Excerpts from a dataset
= Beginning of Section =
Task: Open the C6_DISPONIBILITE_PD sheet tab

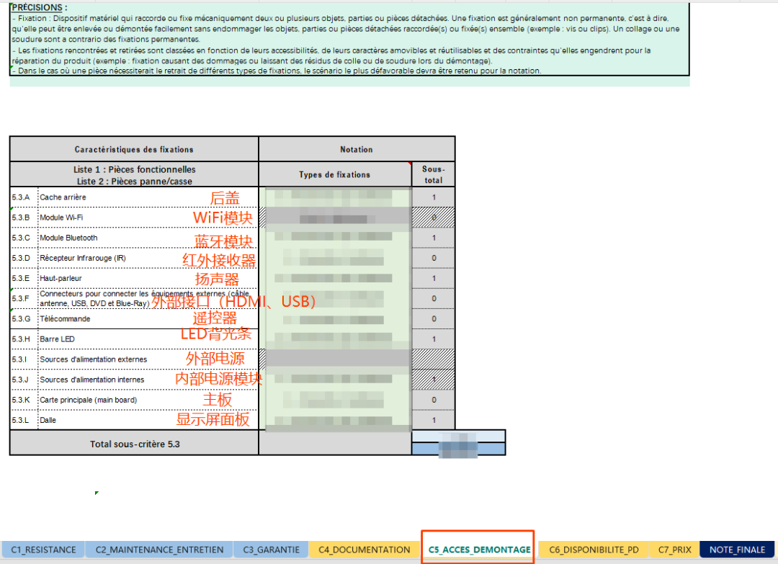Action: click(594, 550)
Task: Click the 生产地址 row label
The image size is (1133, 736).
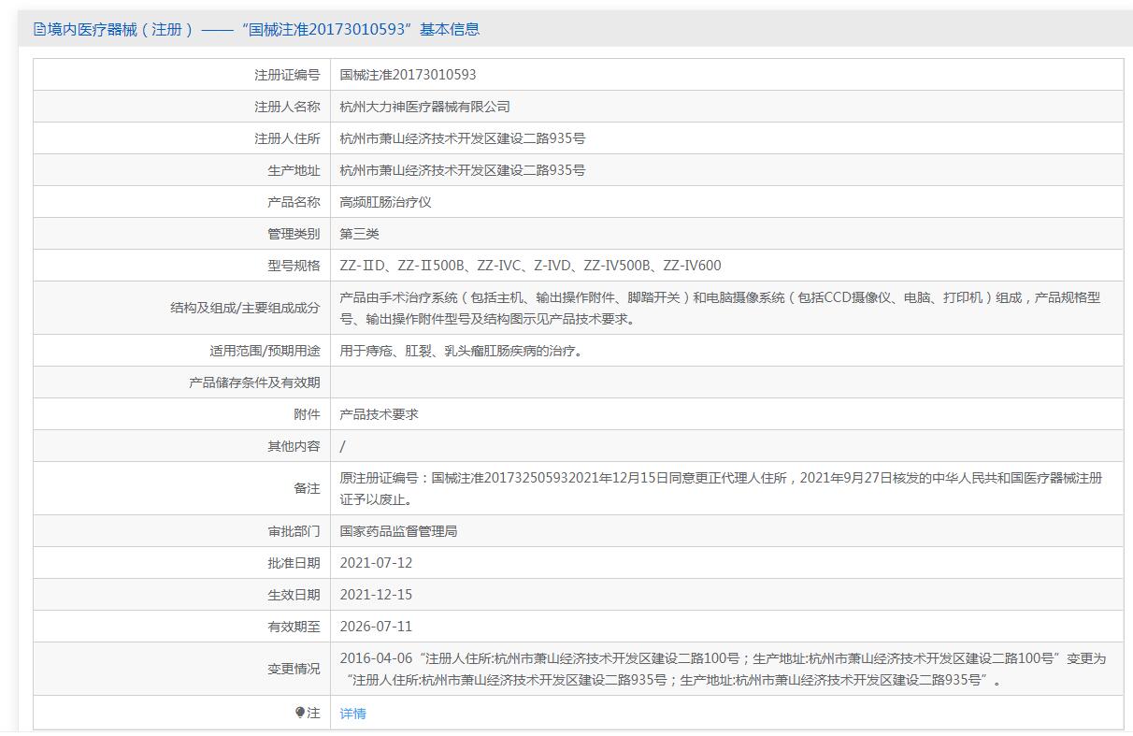Action: coord(294,170)
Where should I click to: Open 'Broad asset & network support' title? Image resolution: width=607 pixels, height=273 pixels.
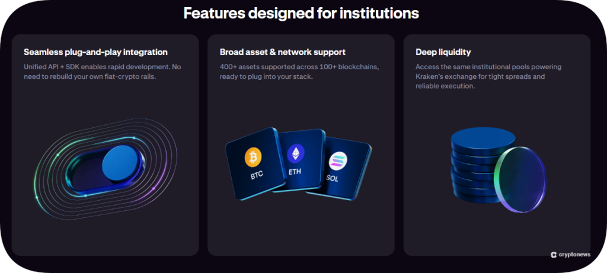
= End of Section =
Pictures aside, restate the entries word for word.

REPLY »
Task: Open the C6_DISPONIBILITE_PD sheet tab

Action: click(594, 550)
Task: Click the 生产地址 row label
The image size is (1133, 736).
Action: coord(294,170)
Where should I click to: Open 'Broad asset & network support' title? Image resolution: width=607 pixels, height=273 pixels.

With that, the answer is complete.